Last Updated on December 8, 2017 by Tim
Finding a viable source of financing for your company can be tricky business. Things like the industry, age and profitability of your company will determine its eligibility for certain types of funding. To jump start your search, here are 5 sources of financing for small businesses:
How To Get A Small Business Loan
1. Purchase Order Financing
Purchase order financing is a popular choice for many growing businesses such as wholesalers or manufacturers. It is particularly useful for companies that need financing to purchase the goods or raw materials needed to fulfill customer orders, but lack working capital. These businesses often suffer from poor cash flow because they do not receive payment until orders are filled. While PO financing is very convenient for short-term financing needs, it can quickly get expensive. Rates range from 3% to 5% each month on average, making it less than ideal for long-term financing.
2. Bank Loan
While bank loans are the ideal financing option for most business owners, many small or new businesses cannot qualify for a standard bank loan. During the economic downturn, many banks tightened their lending standards. Tougher lending standards along with a very small profit margin make small business loans an unworthy investment for big banks. When these loans do well, banks can expect a small margin of profit ranging from 1-2% on average.
Alternatively, if just one small business loan goes bad, it can impact the total profitability of the bank. For this reason, many banks are reluctant to approve loans for small businesses that do not meet all of their lending criteria.
Here are some of the most common reasons that banks deny small businesses loans:
- A business is not yet profitable
- The business lacks a tangible collateral
- A business has been operating for less than 3 years
- The person that owns the business has bad personal credit
- A number of industry-specific risks
These are just a few of the many reasons that a small business may be denied for a loan.
3. Factoring
Factoring is one of the most convenient types of financing for companies utilizing the business-to-business (B2B) model.
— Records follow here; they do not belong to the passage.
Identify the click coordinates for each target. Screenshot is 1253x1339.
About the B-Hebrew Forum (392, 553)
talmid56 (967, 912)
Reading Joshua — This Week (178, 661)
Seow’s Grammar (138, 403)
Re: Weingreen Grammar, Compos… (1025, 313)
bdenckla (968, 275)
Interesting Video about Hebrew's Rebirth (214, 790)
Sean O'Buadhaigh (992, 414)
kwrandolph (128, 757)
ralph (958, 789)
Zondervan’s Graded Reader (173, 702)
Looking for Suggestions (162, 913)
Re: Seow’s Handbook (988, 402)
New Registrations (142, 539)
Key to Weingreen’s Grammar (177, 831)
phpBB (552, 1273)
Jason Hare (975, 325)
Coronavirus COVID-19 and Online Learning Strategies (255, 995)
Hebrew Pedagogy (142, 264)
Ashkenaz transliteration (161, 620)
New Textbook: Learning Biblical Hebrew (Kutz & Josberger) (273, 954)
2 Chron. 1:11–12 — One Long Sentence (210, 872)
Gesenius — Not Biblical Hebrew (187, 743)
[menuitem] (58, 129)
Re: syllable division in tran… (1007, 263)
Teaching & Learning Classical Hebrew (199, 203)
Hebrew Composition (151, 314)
This method involves using receivables as leverage to gain access to working capital. Unlike bank financing, there are no restrictive criteria that prevent new or small businesses from participating. Business owners with bad credit may find this funding mechanism particularly useful. Many factoring companies are bank-owned or affiliated. Factoring can be a good option for companies that have receivables. For more information about factoring, visit http://factoringcompanies.com.
4. Asset-based Lending (ABL)
Asset-based lending involves using inventory and receivables as collateral. It is essentially an asset-based line of credit that is secured by something your business owns. Many small businesses find it difficult to obtain this type of loan because it is more involved than a traditional bank loan. Similarly, many lenders are not interested in asset-based deals because of the small profit margin and the level of difficulty required to monitor these loans. Similar to a bank loan, asset-based loans typically come with stringent lending criteria. For more information about factoring, visit https://www.entrepreneur.com.
5. Equity
Equity is another solid option for small businesses that cannot afford to incur more debt. While this funding source is very difficult to obtain, it can provide a great way to build credibility and develop long-term relationships. Equity financing typically involves giving up partial ownership or control in exchange for access to the investor’s network. Investors usually take a long-term approach to getting a return on the loan. Once an investor has a stake in your company, it can be difficult to terminate that relationship.
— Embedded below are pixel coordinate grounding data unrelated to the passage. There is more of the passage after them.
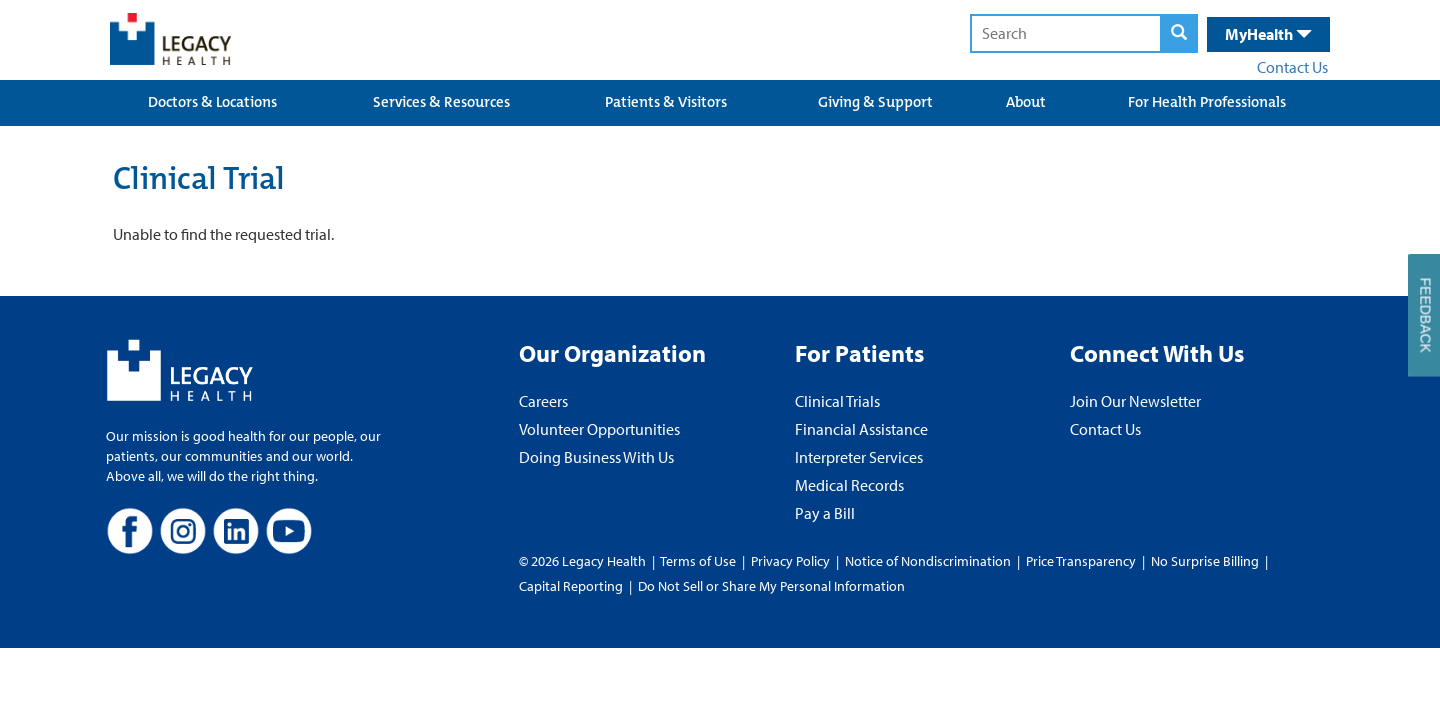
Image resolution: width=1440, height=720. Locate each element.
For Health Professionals (1207, 102)
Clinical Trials (837, 401)
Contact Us (1292, 67)
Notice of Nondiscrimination (928, 561)
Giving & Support (875, 102)
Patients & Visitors (666, 102)
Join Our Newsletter (1135, 401)
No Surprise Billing (1205, 561)
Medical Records (849, 485)
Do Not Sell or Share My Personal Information (771, 586)
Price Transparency (1081, 561)
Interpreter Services (859, 457)
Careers (543, 401)
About (1026, 102)
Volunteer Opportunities (599, 429)
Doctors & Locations (212, 102)
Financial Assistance (861, 429)
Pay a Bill (825, 513)
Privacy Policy (790, 561)
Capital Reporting (571, 586)
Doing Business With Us (596, 457)
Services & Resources (441, 102)
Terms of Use (699, 561)
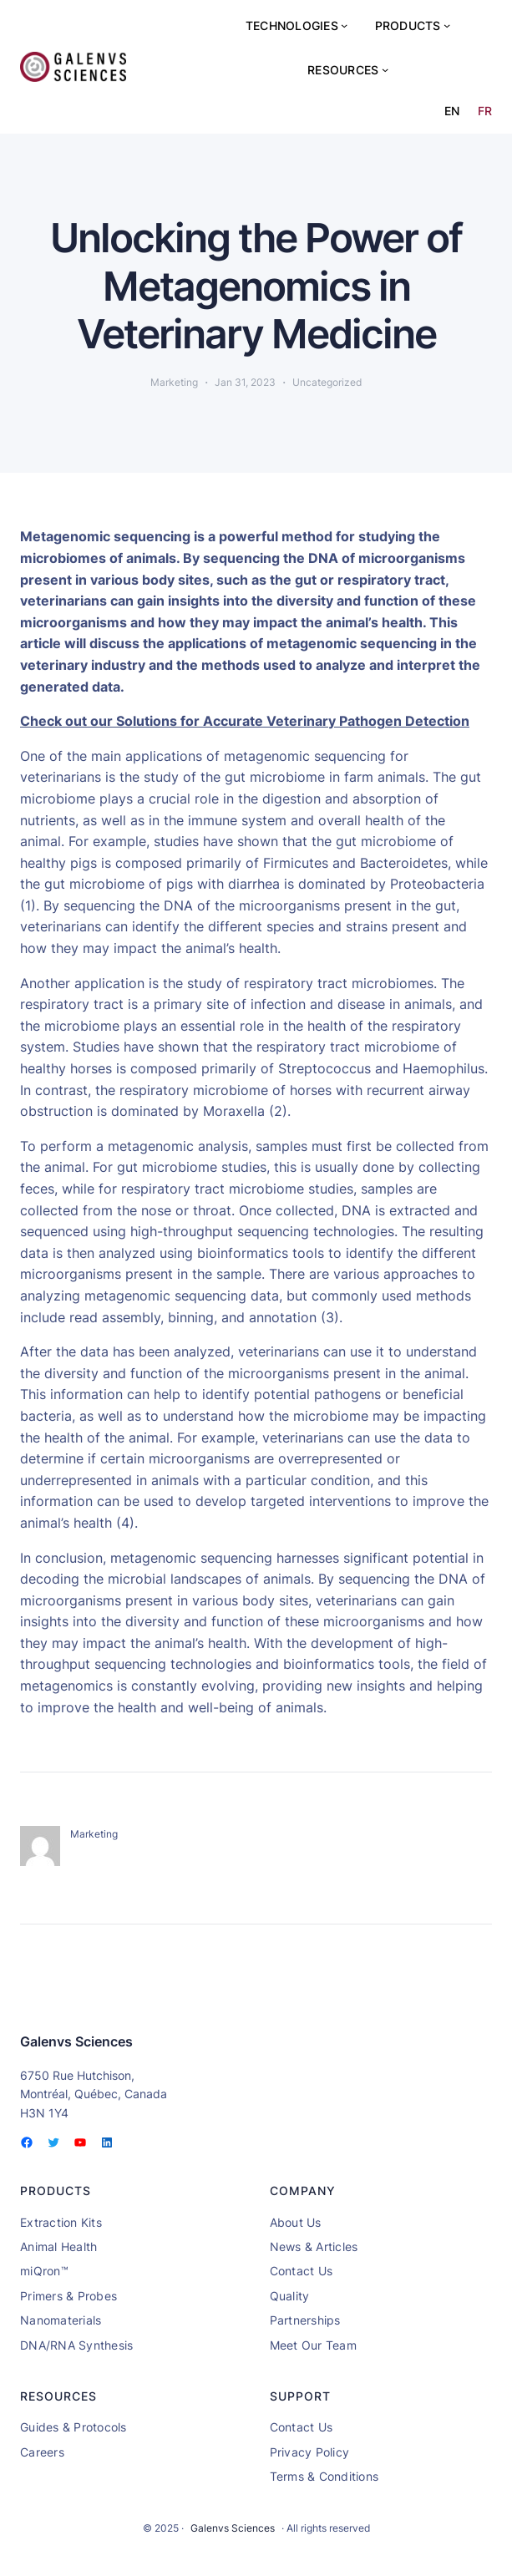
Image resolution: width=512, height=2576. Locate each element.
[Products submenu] (447, 25)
Many successful companies utilize some, if not all, of these methods at some point. During the first two years, many companies are not bankable so factoring, ABL financing or purchase orders might be their best bet. Even once a business becomes bankable, you may find that the terms of a bank loan do not work for your business. Over time, when the growth of your business begins to exceed your cash flow, you may find it difficult to obtain a line increase from a bank. In any of these situations, factoring or purchase order financing can provide short-term solutions to meet your cash-flow needs. If your business has solid financials, you may find success with an alternative lender. These lenders price risk differently and are able to offer more flexible rates.